◆ DATA FOR THIS TASK:
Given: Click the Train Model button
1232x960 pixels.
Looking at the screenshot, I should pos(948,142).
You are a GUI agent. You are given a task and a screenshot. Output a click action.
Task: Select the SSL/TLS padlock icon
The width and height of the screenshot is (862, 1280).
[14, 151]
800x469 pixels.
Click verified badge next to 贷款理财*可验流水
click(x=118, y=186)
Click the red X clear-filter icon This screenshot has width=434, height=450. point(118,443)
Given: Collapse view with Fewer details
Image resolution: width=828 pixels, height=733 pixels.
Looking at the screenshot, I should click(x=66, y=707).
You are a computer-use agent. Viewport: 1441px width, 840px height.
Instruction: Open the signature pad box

◆ DIRECTIONS FOR THIS TASK: Set down each line of the material above again, exactly.

◆ EXERCISE ANSWER:
Given: Click the Train Model button
1232x960 pixels.
Looking at the screenshot, I should pos(948,142).
You are a GUI agent. You are given a task and a screenshot. Output a click action.
Task: Select the SSL/TLS padlock icon
The width and height of the screenshot is (862, 1280).
[14, 151]
800x469 pixels.
Click verified badge next to 贷款理财*可验流水
click(x=118, y=186)
Click the red X clear-filter icon This screenshot has width=434, height=450. point(118,443)
Given: Collapse view with Fewer details
Image resolution: width=828 pixels, height=733 pixels.
Looking at the screenshot, I should click(x=66, y=707).
You are a computer-use agent. Viewport: 1441px width, 840px height.
Instruction: Open the signature pad box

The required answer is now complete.